Als uitgangspunt heeft in deze zaak te gelden dat de behandeling ter terechtzitting dient te zijn afgerond met een eindvonnis binnen twee jaar nadat de redelijke termijn is aangevangen, tenzij sprake is van bijzondere omstandigheden, zoals de ingewikkeldheid van een zaak, de invloed van de verdediging op het procesverloop en de wijze waarop de zaak door de bevoegde autoriteiten is behandeld.
De rechtbank overweegt met betrekking tot de aanvang van de redelijke termijn en het procesverloop in deze zaak het volgende. Verdachte werd op 7 mei 2019 voor het eerst als verdachte gehoord in verband met feit 1, en op die datum ook in verzekering gesteld. Op die dag is de redelijke termijn aangevangen. Het eindvonnis had daarom moeten zijn afgerond op uiterlijk 7 mei 2021. In plaats daarvan is het eindvonnis gewezen op 23 maart 2022; een overschrijding van de redelijke termijn met tieneneenhalve maand.

========

Opdracht :: Schrijf de volledige tekst over de overschrijding van de redelijke termijn nog eens woord voor woord over.

Uittreksel uit gegevens ::
========

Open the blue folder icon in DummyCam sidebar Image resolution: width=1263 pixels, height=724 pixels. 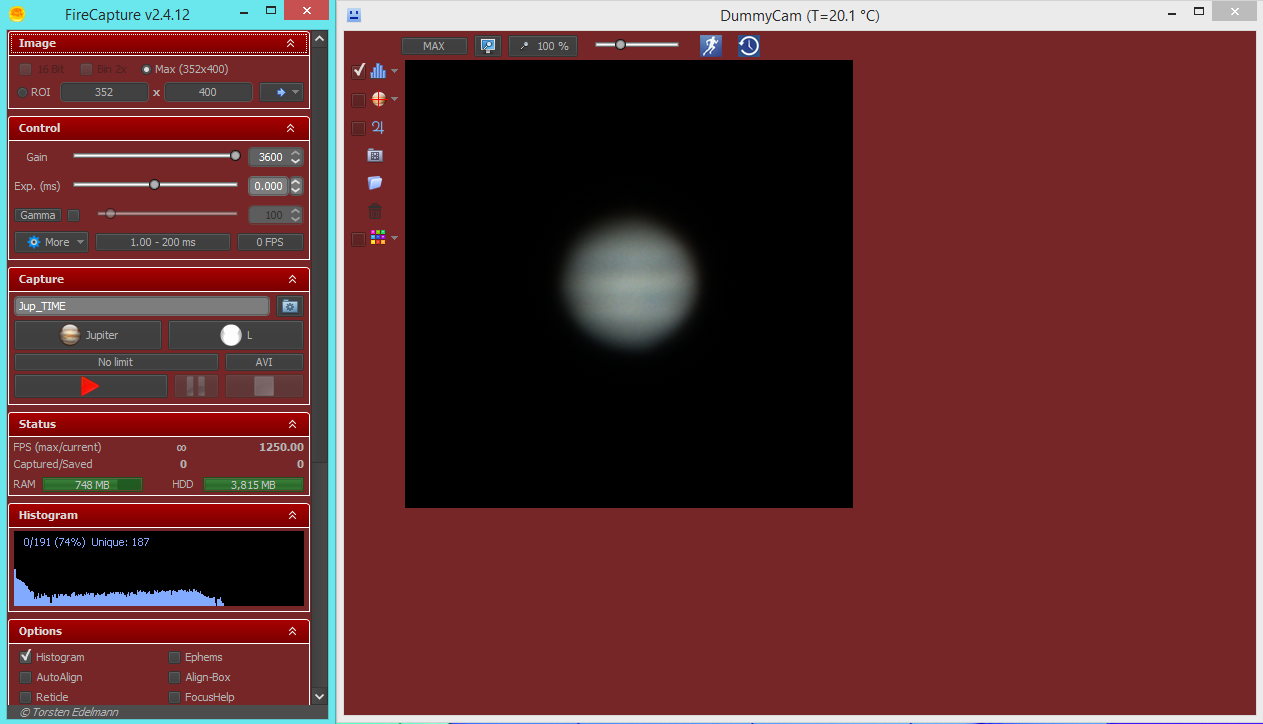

========

Antwoord ::
Als uitgangspunt heeft in deze zaak te gelden dat de behandeling ter terechtzitting dient te zijn afgerond met een eindvonnis binnen twee jaar nadat de redelijke termijn is aangevangen, tenzij sprake is van bijzondere omstandigheden, zoals de ingewikkeldheid van een zaak, de invloed van de verdediging op het procesverloop en de wijze waarop de zaak door de bevoegde autoriteiten is behandeld.
De rechtbank overweegt met betrekking tot de aanvang van de redelijke termijn en het procesverloop in deze zaak het volgende. Verdachte werd op 7 mei 2019 voor het eerst als verdachte gehoord in verband met feit 1, en op die datum ook in verzekering gesteld. Op die dag is de redelijke termijn aangevangen. Het eindvonnis had daarom moeten zijn afgerond op uiterlijk 7 mei 2021. In plaats daarvan is het eindvonnis gewezen op 23 maart 2022; een overschrijding van de redelijke termijn met tieneneenhalve maand.